• Problem details:
The entries below need to be transcribed exactly, without their images.

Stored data
____
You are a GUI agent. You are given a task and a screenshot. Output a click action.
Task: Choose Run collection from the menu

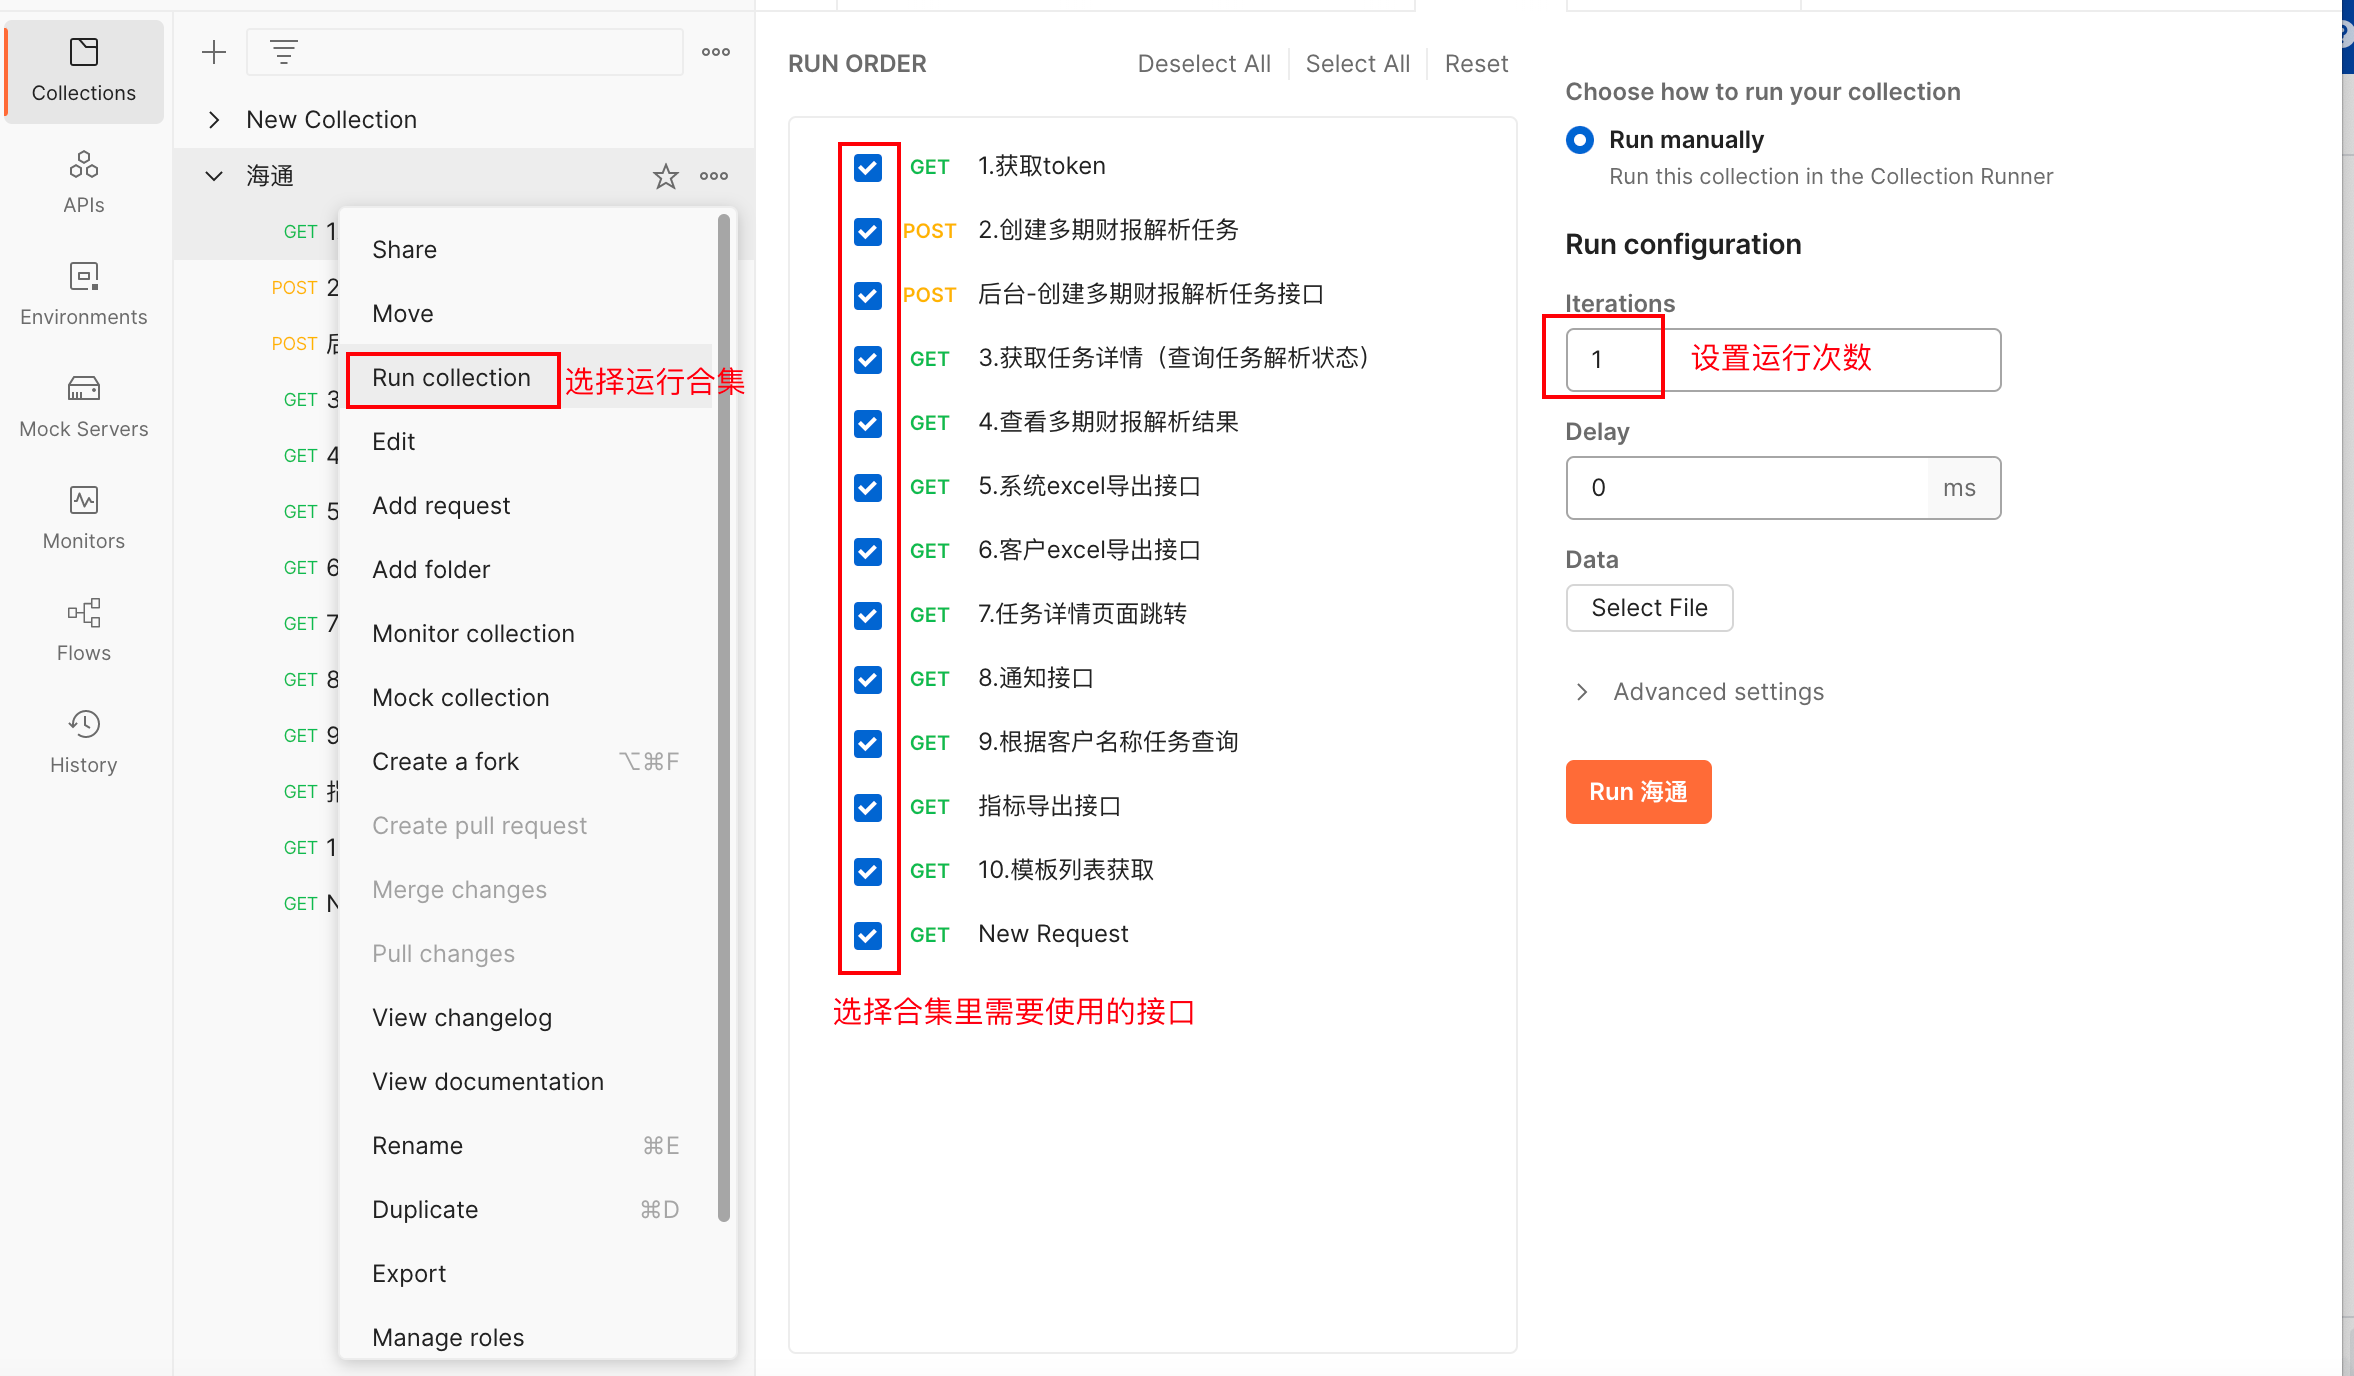(x=452, y=378)
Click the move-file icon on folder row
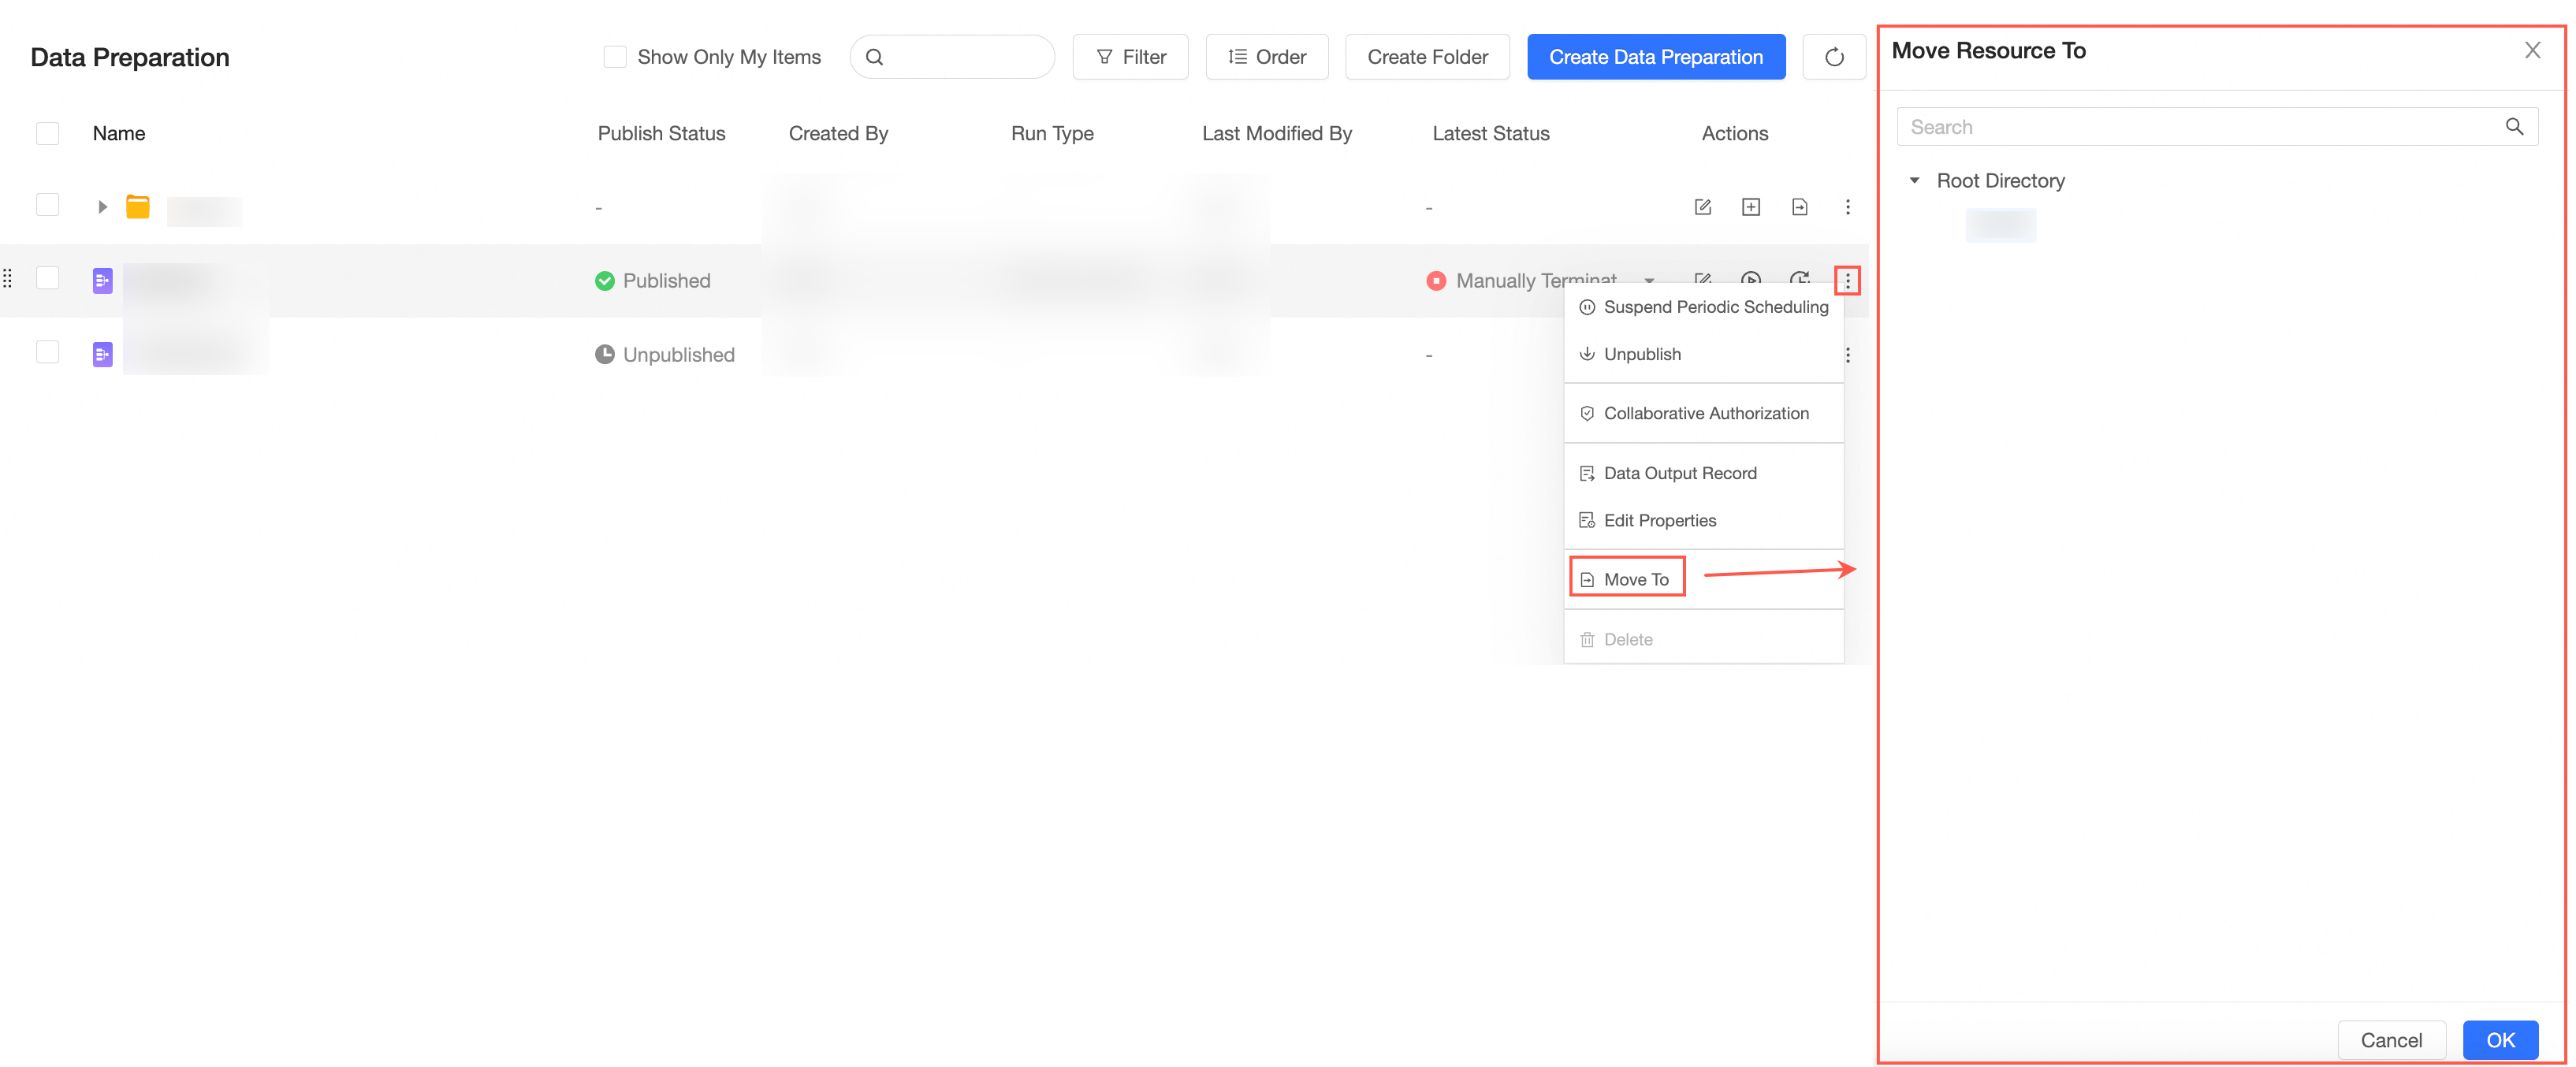The height and width of the screenshot is (1067, 2576). [x=1799, y=207]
____
• Your solution:
You are a GUI agent. You are given a task and a screenshot. Output a click action.
Task: Choose Run collection from the menu

(x=452, y=378)
Click the move-file icon on folder row
The height and width of the screenshot is (1067, 2576). [x=1799, y=207]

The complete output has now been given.